Entries on target coordinates

□ □ □ □ □

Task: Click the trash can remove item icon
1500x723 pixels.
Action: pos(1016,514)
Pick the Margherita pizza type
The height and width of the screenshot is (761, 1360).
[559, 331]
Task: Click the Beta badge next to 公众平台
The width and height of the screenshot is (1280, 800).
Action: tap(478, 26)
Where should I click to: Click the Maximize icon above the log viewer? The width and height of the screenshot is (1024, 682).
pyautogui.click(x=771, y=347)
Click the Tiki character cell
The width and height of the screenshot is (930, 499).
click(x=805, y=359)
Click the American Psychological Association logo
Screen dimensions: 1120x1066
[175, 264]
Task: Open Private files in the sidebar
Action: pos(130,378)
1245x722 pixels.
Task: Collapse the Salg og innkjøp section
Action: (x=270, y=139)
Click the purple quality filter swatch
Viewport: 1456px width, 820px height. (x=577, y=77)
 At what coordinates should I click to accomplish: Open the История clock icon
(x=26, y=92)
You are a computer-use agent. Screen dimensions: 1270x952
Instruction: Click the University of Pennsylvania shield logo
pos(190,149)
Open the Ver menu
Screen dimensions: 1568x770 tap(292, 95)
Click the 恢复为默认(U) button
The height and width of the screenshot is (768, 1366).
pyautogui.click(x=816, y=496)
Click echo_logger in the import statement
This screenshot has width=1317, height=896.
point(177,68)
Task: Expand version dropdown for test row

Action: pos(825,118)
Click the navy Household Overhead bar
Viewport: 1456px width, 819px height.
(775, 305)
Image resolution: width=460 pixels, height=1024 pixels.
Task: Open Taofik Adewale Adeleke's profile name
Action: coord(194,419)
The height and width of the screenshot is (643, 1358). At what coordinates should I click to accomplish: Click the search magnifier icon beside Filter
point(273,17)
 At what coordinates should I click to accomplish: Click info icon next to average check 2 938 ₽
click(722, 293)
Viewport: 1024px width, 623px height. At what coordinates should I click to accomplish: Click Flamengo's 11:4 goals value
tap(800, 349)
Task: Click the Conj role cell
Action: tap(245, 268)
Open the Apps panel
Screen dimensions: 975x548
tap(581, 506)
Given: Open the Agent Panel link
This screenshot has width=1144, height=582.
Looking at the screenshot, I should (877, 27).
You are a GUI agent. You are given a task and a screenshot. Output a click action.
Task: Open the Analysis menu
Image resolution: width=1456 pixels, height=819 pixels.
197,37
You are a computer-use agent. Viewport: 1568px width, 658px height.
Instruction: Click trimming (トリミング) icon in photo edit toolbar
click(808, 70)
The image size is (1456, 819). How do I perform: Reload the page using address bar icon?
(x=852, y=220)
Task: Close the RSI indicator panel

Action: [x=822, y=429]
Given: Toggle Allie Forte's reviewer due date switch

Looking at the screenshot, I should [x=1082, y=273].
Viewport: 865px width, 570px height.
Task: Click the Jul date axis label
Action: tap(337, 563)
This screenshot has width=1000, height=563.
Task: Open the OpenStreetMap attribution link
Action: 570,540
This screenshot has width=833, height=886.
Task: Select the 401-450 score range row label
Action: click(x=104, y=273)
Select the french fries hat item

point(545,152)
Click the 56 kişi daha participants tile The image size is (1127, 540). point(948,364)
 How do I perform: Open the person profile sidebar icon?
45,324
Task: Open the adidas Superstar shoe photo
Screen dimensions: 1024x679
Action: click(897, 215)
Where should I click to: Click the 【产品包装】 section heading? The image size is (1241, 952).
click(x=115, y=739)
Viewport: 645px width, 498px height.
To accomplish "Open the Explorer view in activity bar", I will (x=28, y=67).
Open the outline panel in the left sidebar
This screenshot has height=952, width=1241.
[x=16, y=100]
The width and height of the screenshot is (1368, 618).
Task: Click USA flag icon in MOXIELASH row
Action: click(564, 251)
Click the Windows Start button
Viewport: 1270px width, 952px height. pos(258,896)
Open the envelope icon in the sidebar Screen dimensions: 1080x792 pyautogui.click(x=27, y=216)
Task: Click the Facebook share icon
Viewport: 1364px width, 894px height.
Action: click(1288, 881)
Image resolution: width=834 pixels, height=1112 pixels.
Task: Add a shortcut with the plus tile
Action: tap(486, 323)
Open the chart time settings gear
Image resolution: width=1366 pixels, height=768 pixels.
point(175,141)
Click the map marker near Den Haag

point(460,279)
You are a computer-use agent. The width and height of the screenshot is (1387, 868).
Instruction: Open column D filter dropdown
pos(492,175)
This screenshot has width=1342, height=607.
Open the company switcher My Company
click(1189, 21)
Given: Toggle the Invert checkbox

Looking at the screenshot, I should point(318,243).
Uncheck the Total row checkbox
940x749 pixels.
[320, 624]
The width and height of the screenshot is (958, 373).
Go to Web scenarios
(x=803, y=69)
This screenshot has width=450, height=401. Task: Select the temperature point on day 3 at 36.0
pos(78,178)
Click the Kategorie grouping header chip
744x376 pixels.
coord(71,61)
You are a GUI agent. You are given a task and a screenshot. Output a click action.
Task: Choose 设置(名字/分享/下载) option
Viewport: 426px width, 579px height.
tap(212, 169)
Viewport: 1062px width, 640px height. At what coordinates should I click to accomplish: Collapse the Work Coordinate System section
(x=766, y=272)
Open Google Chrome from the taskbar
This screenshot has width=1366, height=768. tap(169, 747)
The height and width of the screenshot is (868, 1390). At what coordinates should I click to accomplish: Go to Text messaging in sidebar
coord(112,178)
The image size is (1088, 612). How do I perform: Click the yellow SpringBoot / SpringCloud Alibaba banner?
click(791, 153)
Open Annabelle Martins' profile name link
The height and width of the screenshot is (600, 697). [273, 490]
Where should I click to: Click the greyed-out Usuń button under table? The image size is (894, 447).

□ □ □ □ □

## Stated exercise
Reproduce the entries verbatim, from the first line of the entries through the line containing "click(722, 293)", including both of those lines.

## Complete output
Task: Click the trash can remove item icon
1500x723 pixels.
Action: pos(1016,514)
Pick the Margherita pizza type
The height and width of the screenshot is (761, 1360).
[559, 331]
Task: Click the Beta badge next to 公众平台
The width and height of the screenshot is (1280, 800).
Action: tap(478, 26)
Where should I click to: Click the Maximize icon above the log viewer? The width and height of the screenshot is (1024, 682).
pyautogui.click(x=771, y=347)
Click the Tiki character cell
The width and height of the screenshot is (930, 499).
click(x=805, y=359)
Click the American Psychological Association logo
Screen dimensions: 1120x1066
[175, 264]
Task: Open Private files in the sidebar
Action: pos(130,378)
1245x722 pixels.
Task: Collapse the Salg og innkjøp section
Action: (x=270, y=139)
Click the purple quality filter swatch
Viewport: 1456px width, 820px height. (x=577, y=77)
 At what coordinates should I click to accomplish: Open the История clock icon
(x=26, y=92)
You are a computer-use agent. Screen dimensions: 1270x952
Instruction: Click the University of Pennsylvania shield logo
pos(190,149)
Open the Ver menu
Screen dimensions: 1568x770 tap(292, 95)
Click the 恢复为默认(U) button
The height and width of the screenshot is (768, 1366).
pyautogui.click(x=816, y=496)
Click echo_logger in the import statement
This screenshot has width=1317, height=896.
point(177,68)
Task: Expand version dropdown for test row

Action: pos(825,118)
Click the navy Household Overhead bar
Viewport: 1456px width, 819px height.
(775, 305)
Image resolution: width=460 pixels, height=1024 pixels.
Task: Open Taofik Adewale Adeleke's profile name
Action: coord(194,419)
The height and width of the screenshot is (643, 1358). At what coordinates should I click to accomplish: Click the search magnifier icon beside Filter
point(273,17)
 At what coordinates should I click to accomplish: Click info icon next to average check 2 938 ₽
click(722, 293)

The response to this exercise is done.